- 2 tbsp grapeseed oil
- 3 leeks, white + light green parts chopped (discard green tops or use them for stock)
- 4 sprigs of thyme, leaves minced
- 1 fennel bulb, cored and chopped (reserve a few fronds for garnish)
- 1 medium apple, peeled, cored + chopped
- 1-2 tsp ground turmeric
- 1/2 cup walnut halves, toasted
- salt + pepper
- 4 cups vegetable stock
- For garneshing: maple syrup, black pepper, reserved fennel fronds, toasty walnuts
Heat the grapeseed oil in a large soup pot over medium. Add the chopped leeks and thyme. Stir and sauté the leeks until they are a bit soft, about 4 minutes. Add the chopped fennel and apples. Stir everything up a bit. Add the turmeric and stir to coat all of the vegetables evenly. Sauté the vegetables until the fennel is starting to soften, another 4 minutes. Add the walnuts and stir them in. Season the whole thing with salt and pepper. Add the vegetable stock and stir.

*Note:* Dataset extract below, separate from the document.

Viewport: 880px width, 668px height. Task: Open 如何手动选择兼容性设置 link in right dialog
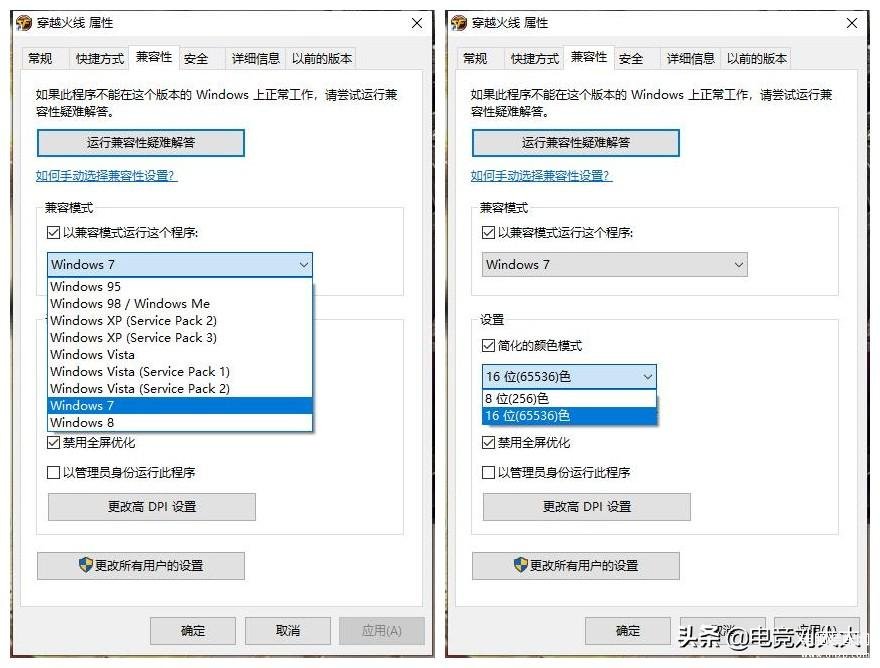pos(541,176)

Bring the pot to a boil and simmer until all of the vegetables/apples are very soft, about 12-15 minutes.
Remove the soup from the heat. Carefully blend the mixture in batches until totally smooth. Check the soup for seasoning and adjust accordingly. Bring the puréed soup to a boil and serve hot with drizzles of maple syrup, fresh black pepper, fennel fronds and more toasted walnuts.